§ Selected extract:
[Start of section]
Forty-eight hours after having my appendix removed, and I was in a daze. I was stiff. I was sore. I hadn’t had a good poop in over half a week. I was bored. My beautiful boat was at sea without me while I was stuck recovering at my cousin’s house in Boston. The whole thing felt rather surreal.

Here’s what happened.

800 Miles to Lunenburg

We left Annapolis on a beautifully clear Saturday morning, July 2, with a brisk northwesterly blowing cooler, drier air behind a strong cold front that had passed over the night before. Isbjorn, the Swan 48 we use as a charter boat for taking paying passengers offshore, sailed all the way north on the Chesapeake to the entrance of the C&D canal on one tack. The wind was very shifty, heading us then lifting us as our crew, consisting of Bruce, Lance, Jim, Mike, Liz, my wife, Mia, and me, constantly trimmed sails.

By dawn Sunday morning we were offshore off Cape May with just enough wind to hoist the spinnaker. As we did so I noticed that my stomach was hurting a little, but put it down to the pasta from the night before, which normally doesn’t sit well with me.

I was woken up late Sunday night when I felt the boat lurch. Isbjorn had rolled and the spinnaker had collapsed, wrapping itself around the headstay. I rousted Bruce, and together we went to the foredeck to work out the mess in the dark. We doused the kite and set the pole, winging out the genoa instead and sailing on through the rest of the night. I went back to bed, begrudgingly acknowledging that my stomach ache seemed to have gotten worse…

I had a fitful night’s sleep. By next morning I’d lost the taste for coffee, a bad sign.

“There were a lot of weird noises coming out of the head!” Bruce said, and he was right. I had been in and out all night and most of Monday morning as well in a failed attempt to dislodge whatever was causing the malady in my bowels.To make matters more “real,” so to speak, in Portsmouth just two weeks earlier during the ARC DelMarVa rally stopover, one boat’s crew got similarly ill in the men’s bathroom, with dire consequences.

“He was green,” said my dad, who had let the guy into the marina head before him, “and looked really bad.”

Ultimately, that guy went to the hospital later that same day and didn’t come out for a week;they had to remove 8in of his intestine that had become necrotic after a blockage caused by who knows what. He nearly died.

That said, nothing ever happens to me, right? Was I just being a big sissy, or was I really sick? I’m used to pushing through pain, mentally and physically. When not sailing, I enjoy endurance sports, and from skiing to cycling to ultra-running have completed a whole bunch of physical feats that require that you ignore the pain to successfully get to the finish line.

Still, as time went by, there was no denying I was getting progressively worse, and fast. Eventually, Mia and I, in the privacy of the Monday morning watch outside, started discussing contingency plans. We got out the ship’s medical guide and went through the list of stomach pain prognoses. None were very good, and almost all recommended getting to the nearest examination facility, post-haste. When we had decided that action was unavoidable, we also decided we wanted to make a good example of it for the crew. How could we leverage this unwanted turn of events to make it a “teachable moment?”
[End of section]
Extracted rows
[Start of section]
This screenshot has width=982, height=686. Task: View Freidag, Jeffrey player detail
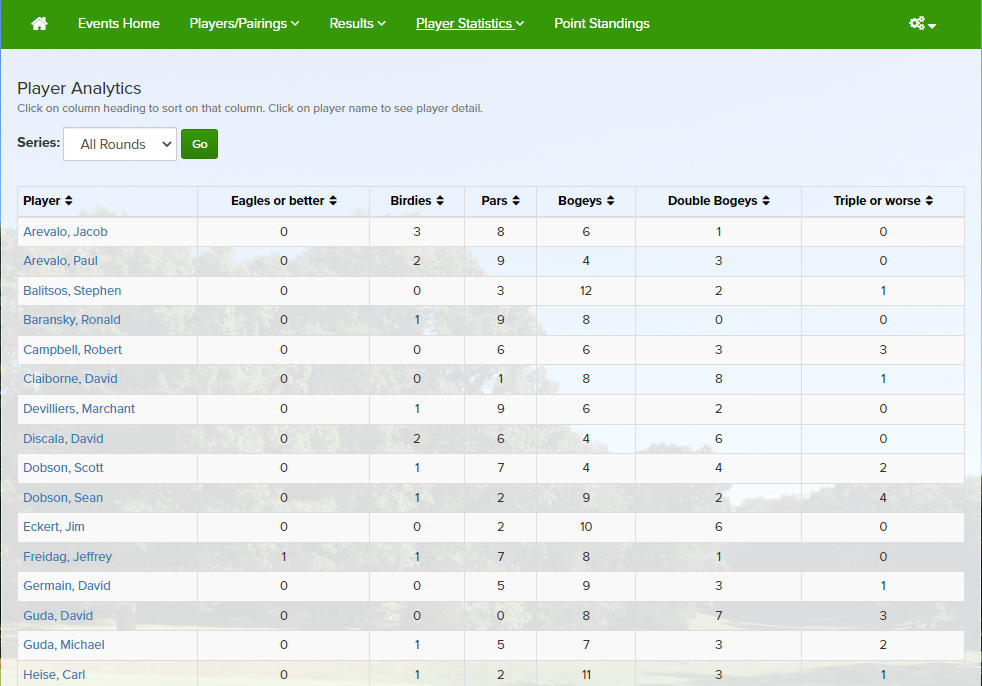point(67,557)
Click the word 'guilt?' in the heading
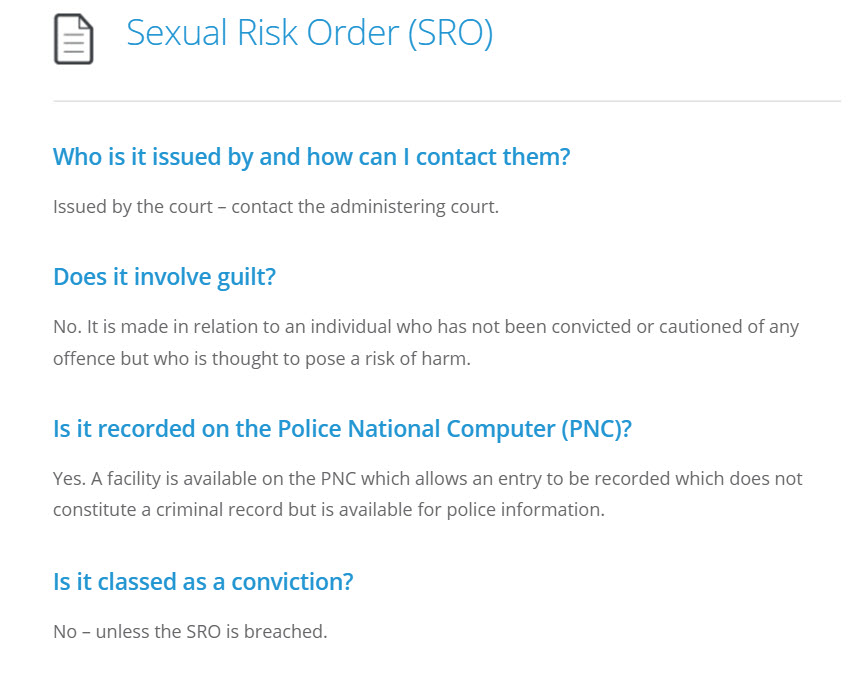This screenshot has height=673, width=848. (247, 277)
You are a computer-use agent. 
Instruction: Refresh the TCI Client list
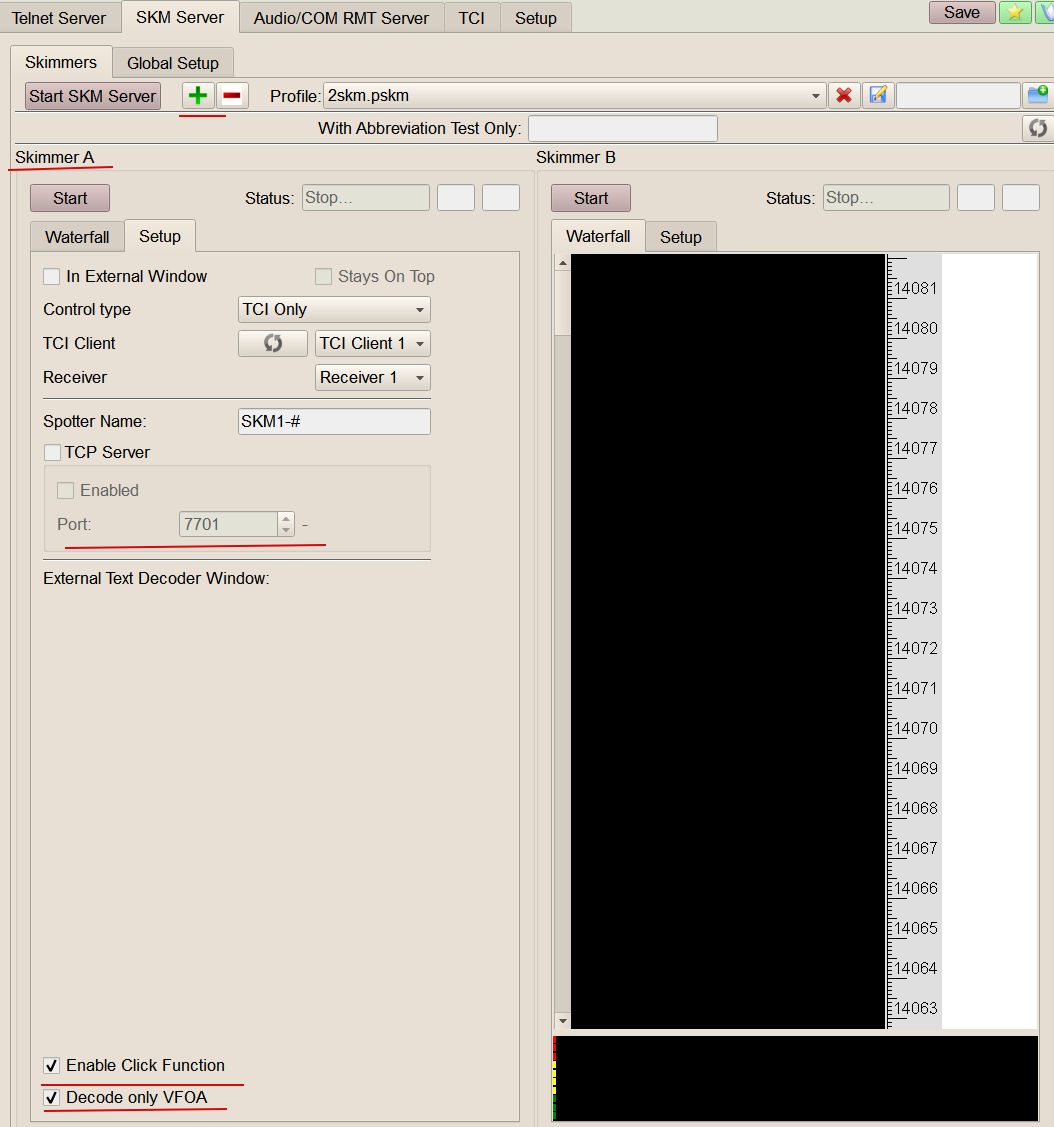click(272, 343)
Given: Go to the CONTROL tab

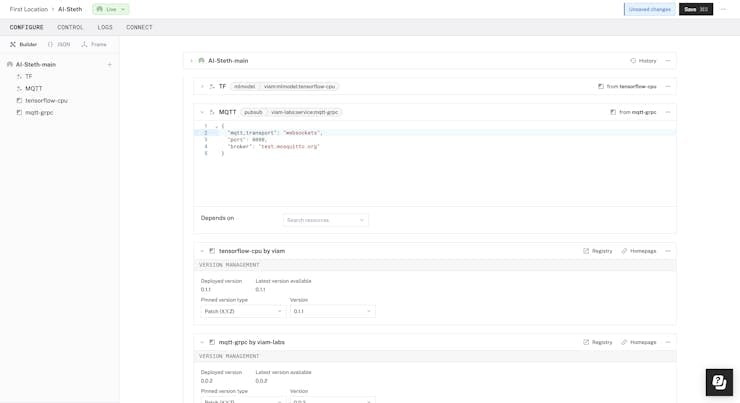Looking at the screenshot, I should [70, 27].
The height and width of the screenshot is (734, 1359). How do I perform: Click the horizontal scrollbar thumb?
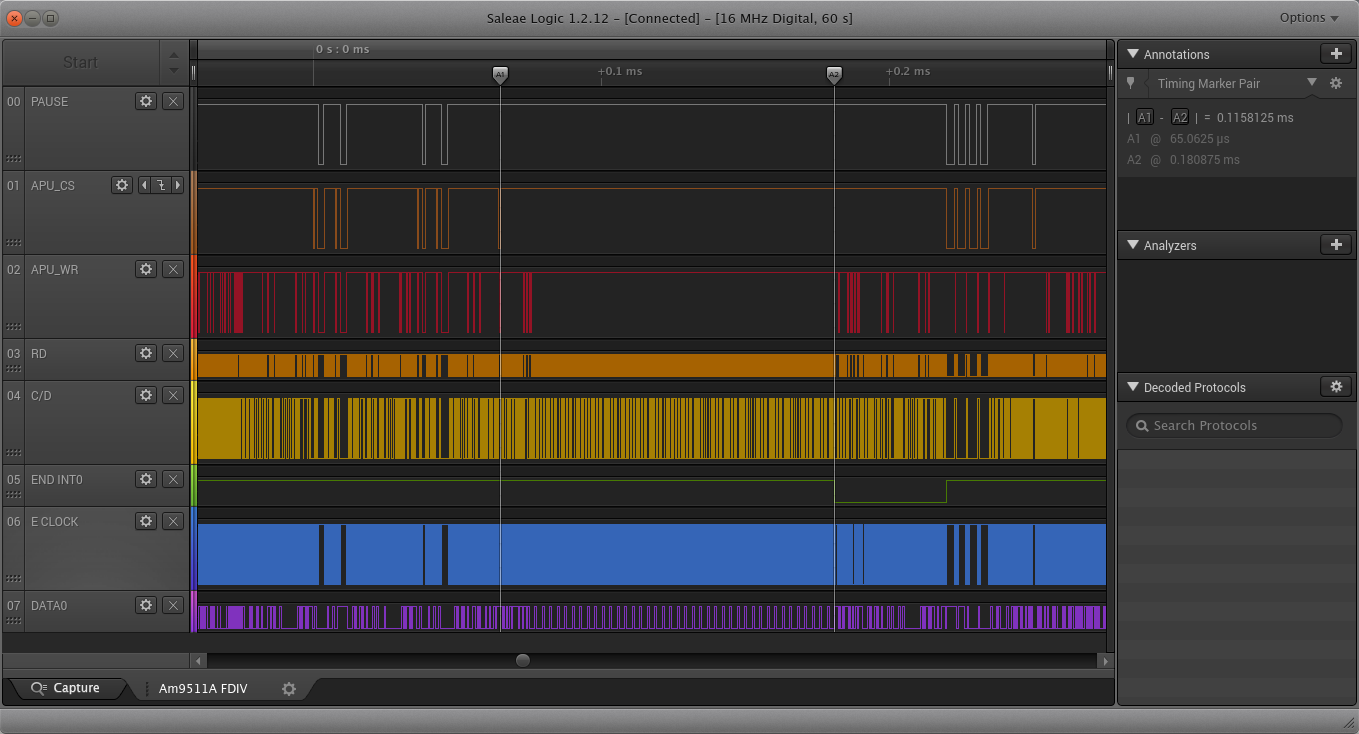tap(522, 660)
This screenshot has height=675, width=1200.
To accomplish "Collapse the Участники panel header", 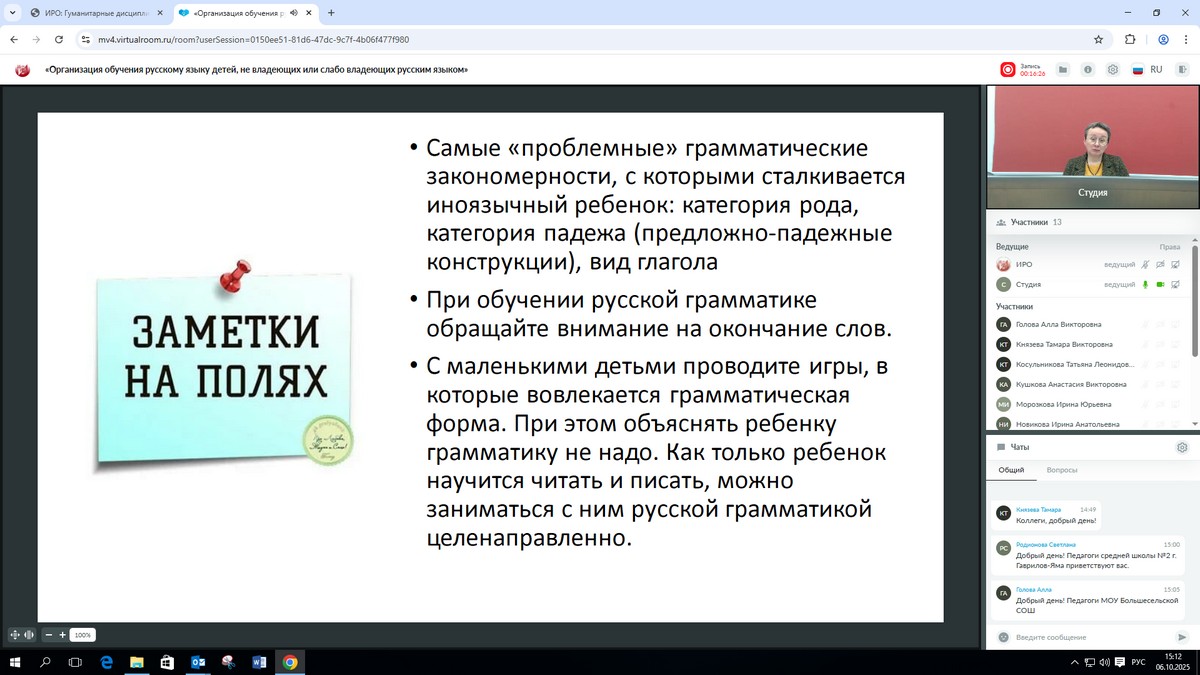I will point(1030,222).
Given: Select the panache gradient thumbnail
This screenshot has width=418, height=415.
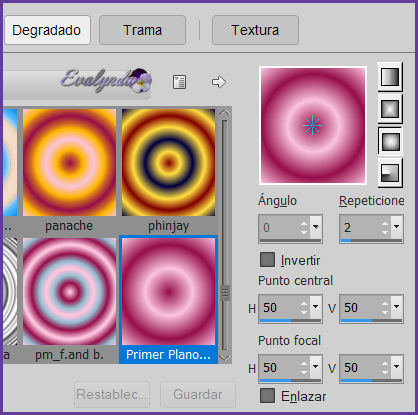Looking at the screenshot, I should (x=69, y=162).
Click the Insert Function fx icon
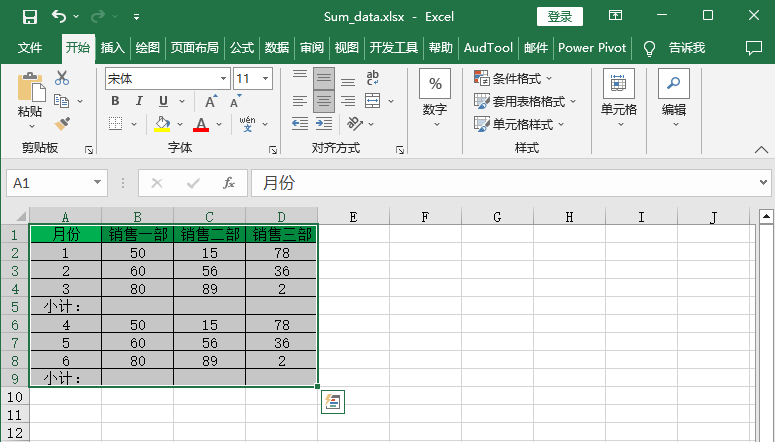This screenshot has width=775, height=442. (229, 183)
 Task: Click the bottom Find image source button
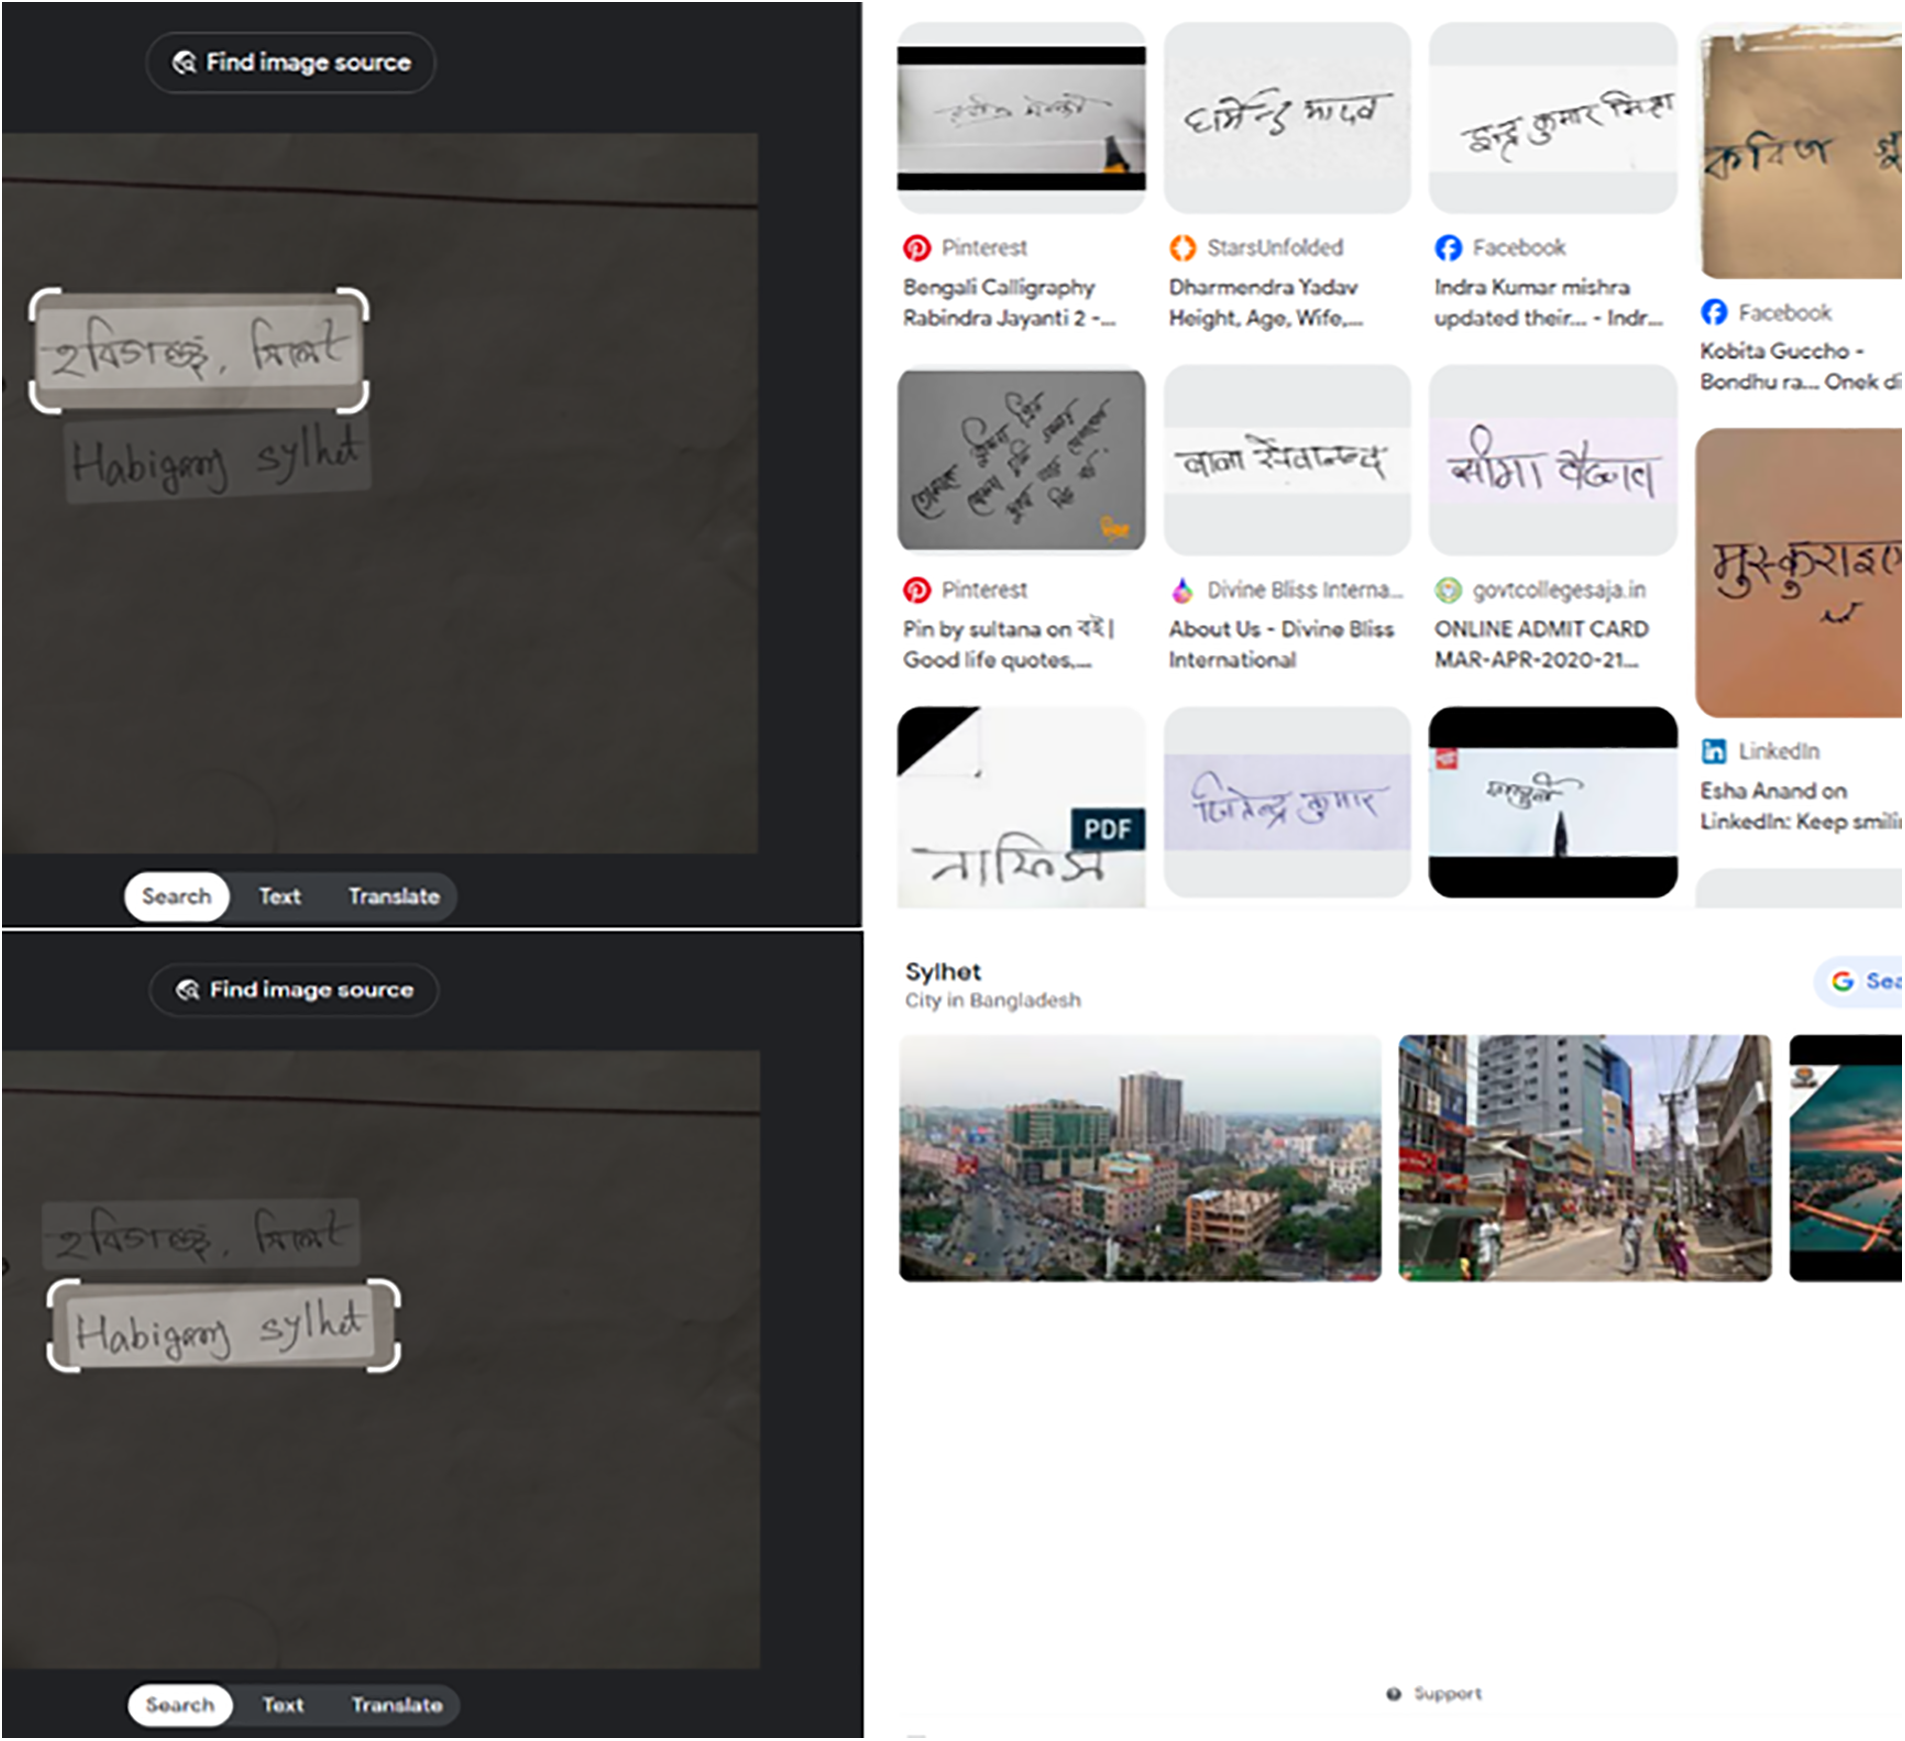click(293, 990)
[End of section]
§ Required work:
(1) Rewrite the paragraph of the sailing account that begins "We left Annapolis" as a short list that keeps its main facts.
(2) Carry the sailing account further, starting right after its last sentence.
The rows are material separate from the sailing account.

§ Responses by item number:
(1)
- The boat left Annapolis on a clear Saturday morning, July 2, with a brisk northwesterly bringing cooler, drier air behind a strong cold front that had passed the night before.
- Isbjorn, the Swan 48 used as a charter boat for taking paying passengers offshore, sailed north on the Chesapeake to the entrance of the C&D canal on one tack.
- The wind was very shifty, heading and then lifting the boat, so the crew (Bruce, Lance, Jim, Mike, Liz, Mia and the narrator) constantly trimmed sails.

(2)
Pan-Pan

Soon afterward Mia got the satphone out of its yellow Pelican case; by then I was in the fetal position on the cockpit seat, weak, tired and in pain, not wanting to stand, sit or even speak. She was in charge now. She called my dad first to tell him we were diverting toward Newport, then contacted the Coast Guard to issue a pan-pan (more on this later).

The crew was briefed. The guys and Liz, our 21-year-old intern, mustered on deck. We gybed the genoa off the pole and altered course about 30 degrees to port and aimed the bow toward Newport, about 90 miles to the east-northeast.

By 1500 I was in my bunk, permanently. Mia assumed the role of captain, taking herself out of the watch rotation to navigate, communicate with the Coast Guard and take care of me. Bruce, the most experienced crewmember onboard, took over as watch leader, and the rest of the crew continued its normal routine. Liz, who knew the boat the best as she’d been working with us for a few months, kept everyone sailing well. The wind was up even more, and ironically this was the best sailing of the whole trip. Sleep for me down below became less and less possible.

It was about 0400 on Tuesday, a little more than 60 hours after my symptoms first appeared, that we approached Newport. I struggled out of bed and into my sweatpants. I had a fever running by then too so that I was shivering badly. The rainy, dark night didn’t help.

The ambulance arrived as promised just a few minutes later. They wrapped me in blankets, took my vitals and by 0500 were lifting me off the gurney and into the ER of Newport Hospital. By 0530 I’d had my first shot of morphine. By 0900 I’d met the surgeon who briefed me. The appendix, thankfully, hadn’t appeared “frankly ruptured,” as she put it, on the CT scan, but she wouldn’t know for sure until she cut me open. One way or the other, it was coming out.

By 1130 they were rolling me into the operating room, and by 1700 that same day I was back on the street, walking (albeit slowly) back to the boat. By then the crew had moved Isbjorn over to a mooring. We took the Old Port Marine launch out to the boat, where an unsuspecting crew was astonished to see me return from the dead.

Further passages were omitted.